The problem> Retype the records in full, and please keep the pictures out of the copy.

Stored data entries:
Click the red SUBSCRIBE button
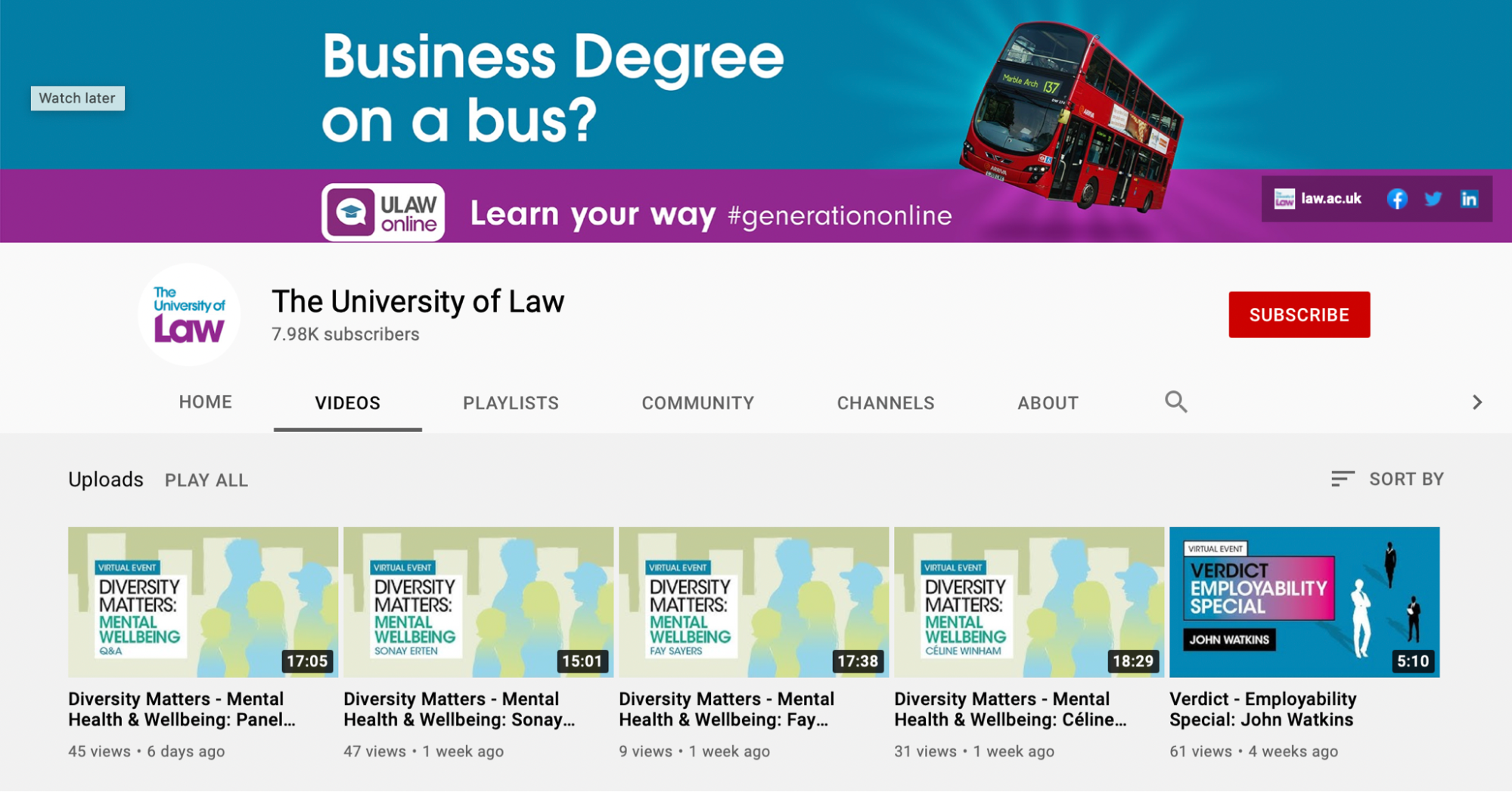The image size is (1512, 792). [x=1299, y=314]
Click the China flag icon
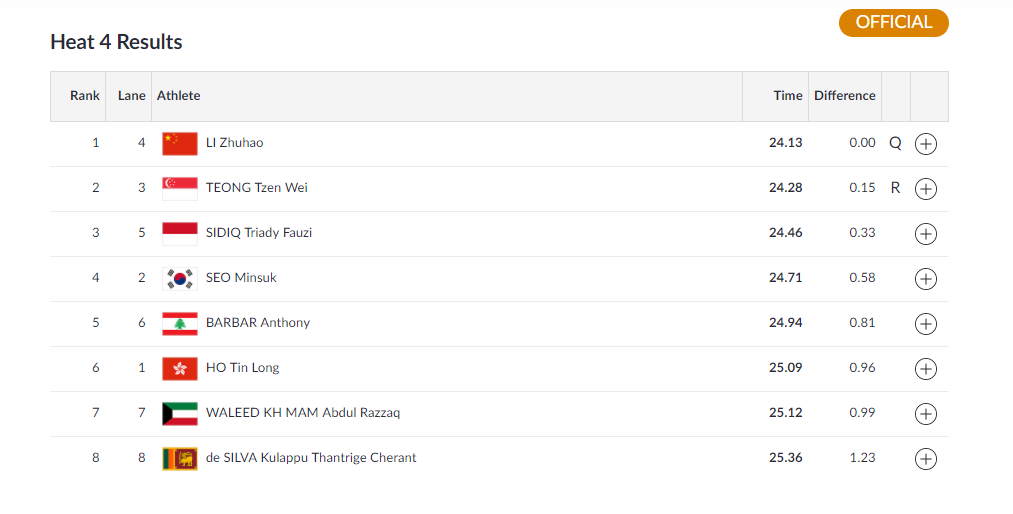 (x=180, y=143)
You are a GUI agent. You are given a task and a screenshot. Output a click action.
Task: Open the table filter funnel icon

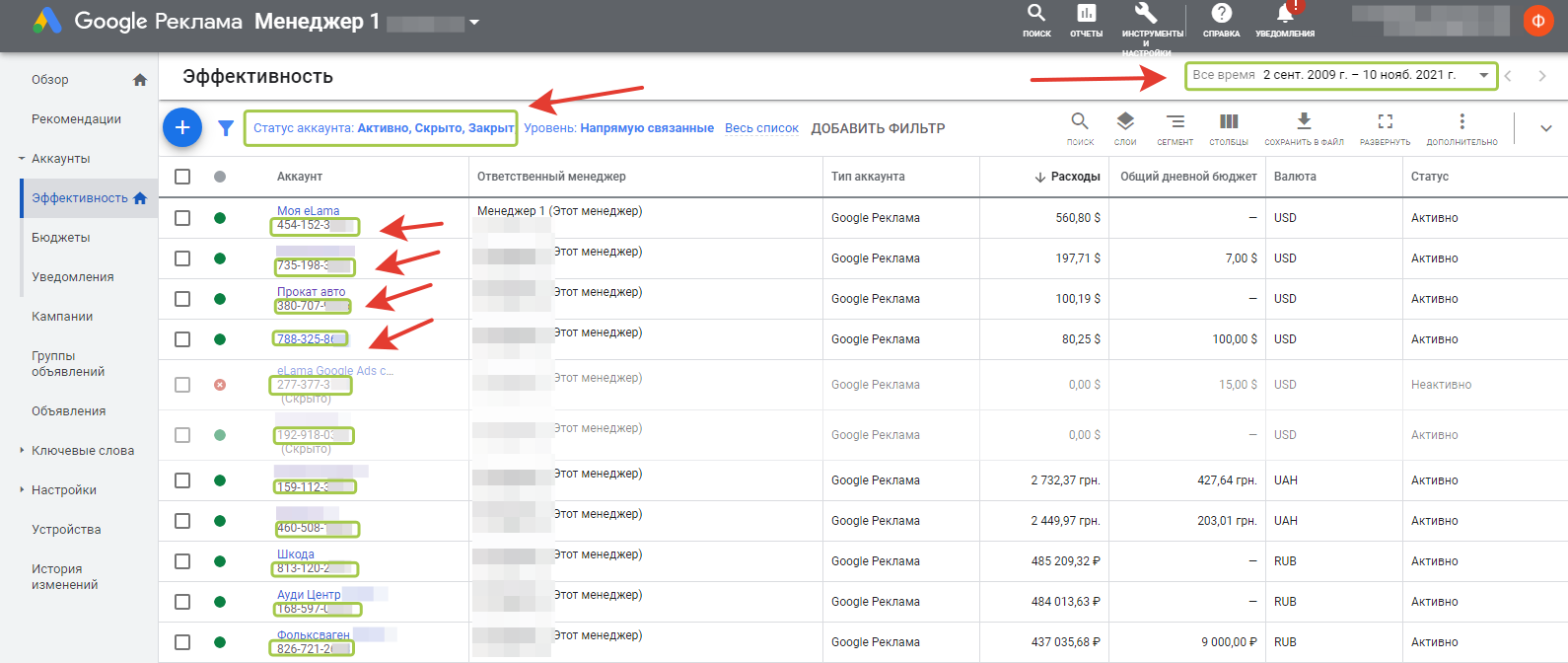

Reply to the task>
Click the red SUBSCRIBE button
The image size is (1512, 792). [x=1299, y=314]
Click the China flag icon
 (x=180, y=143)
You are a GUI agent. You are given a task and a screenshot. Output a click action.
Task: Open the table filter funnel icon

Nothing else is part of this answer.